1. 引言
野生动物是地球上不可缺少的一部分,对它们的保护和管理对于维持生物多样性至关重要[1]。传统的依靠肉眼观测的野生动物监测方式效率低下且容易产生误差。随着计算机视觉与人工智能技术的快速发展,基于深度学习的自动目标识别技术为高效、准确的野生动物监测提供了新的解决方案。
在目标检测领域,YOLO (You Only Look Once)系列算法因其快速的推理速度和良好的精度而备受关注。其中,YOLOv8作为该系列的最新版本之一,集成了多种先进的网络结构和训练技巧,在精度和速度上实现了更好的平衡[2]。
目前,已有许多研究者将深度学习技术应用于动物识别。例如,史春妹等人[3]实现了东北虎个体的自动识别;杨铭伦等人[4]利用YOLOv5模型对红外相机拍摄的野生动物图像进行识别。然而,将高性能的检测模型与易用的软件系统相结合,为生态监测人员提供一站式解决方案的研究仍有深入探索的空间。

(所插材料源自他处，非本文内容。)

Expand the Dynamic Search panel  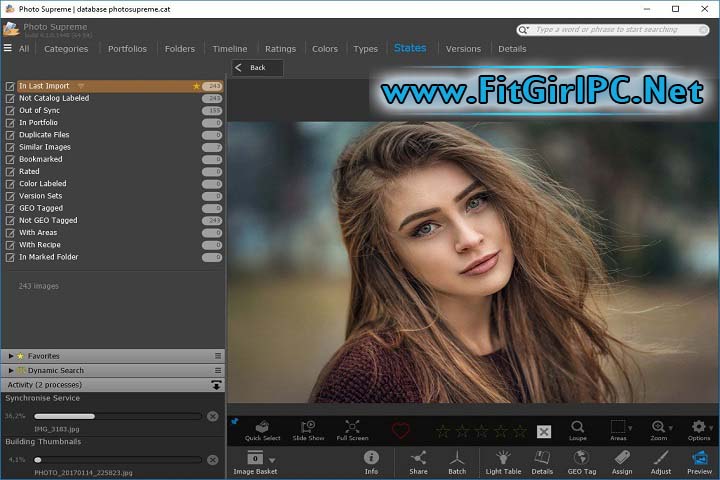[11, 371]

针对上述背景,本文旨在构建一个面向多类野生动物的智能检测识别系统。本文的主要贡献包括:(1) 构建了一个包含10类常见野生动物的标准图像数据集;(2) 基于YOLOv8模型完成了动物检测模型的训练与性能评估,模型表现优异;(3) 设计并实现了一个集成了多种检测模式和用户管理功能的Web系统,提升了技术的实用性和易用性。
2. 相关研究
2.1. 目标检测算法演进
目标检测是计算机视觉的核心任务之一,其发展经历了从传统方法到基于深度学习方法的演变。传统目标检测算法,如基于HOG (方向梯度直方图) [5]、SIFT (尺度不变特征变换)和LBP (局部二值模式) [6]等特征的方法,通常需要人工设计特征提取器,并采用滑动窗口策略进行区域搜索。这类方法计算复杂度高,且特征表达能力有限,在复杂场景下的检测效果和稳定性往往不尽如人意。

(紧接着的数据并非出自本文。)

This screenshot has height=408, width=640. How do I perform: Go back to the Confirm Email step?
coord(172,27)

随着深度学习,特别是卷积神经网络(CNN)的兴起,目标检测技术进入了新的阶段。基于CNN的检测算法能够自动学习图像的多层次特征,具有更强的泛化能力和鲁棒性。当前主流的两阶段检测算法(如R-CNN系列)首先生成候选区域,然后对候选区域进行分类和回归,精度较高但速度相对较慢。而单阶段检测算法(如YOLO系列、SSD)则将目标检测视为回归问题,直接在图像上预测边界框和类别,速度优势明显,近年来精度也得到大幅提升。
2.2. 智能识别系统研究现状
智能识别系统已被广泛应用于工业检测、安防监控、生物医学等多个领域。在动物识别及相关领域,邹旷[7]开发了基于深度学习的焊缝缺陷识别系统。张炎鑫[8]搭建了带交互窗口的通用物体图像识别平台。周意[9]则开发了基于深度学习技术的牛脸识别系统,提供了牛只监控、模型训练和信息管理的交互界面。这些研究体现了深度学习技术与实际应用场景相结合的趋势,并强调了用户体验在系统设计中的重要性。

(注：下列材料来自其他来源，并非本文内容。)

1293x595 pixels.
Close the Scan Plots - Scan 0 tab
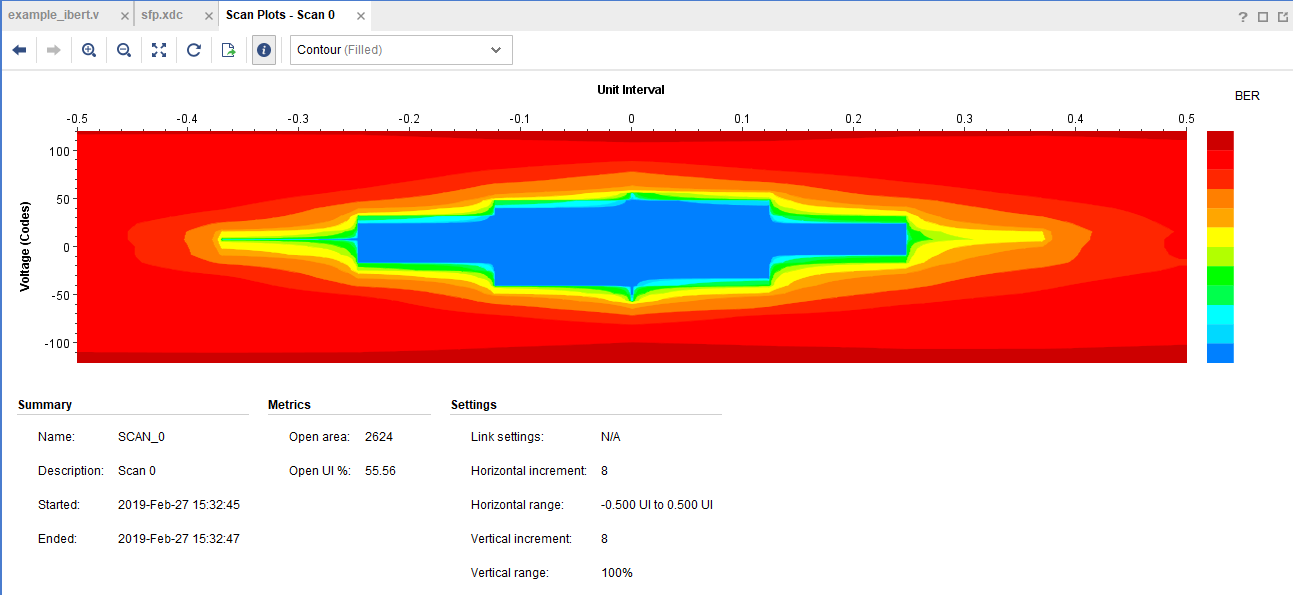click(361, 16)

综上所述,YOLO系列算法凭借其优越的速度与精度平衡,已成为实时目标检测的首选方案之一。同时,构建集成了高效算法与友好界面的实用系统,是将研究成果转化为生产力的关键环节。本文工作正是在此背景下,聚焦于野生动物保护的具体需求,开展从算法选型、模型训练到系统实现的全流程研究。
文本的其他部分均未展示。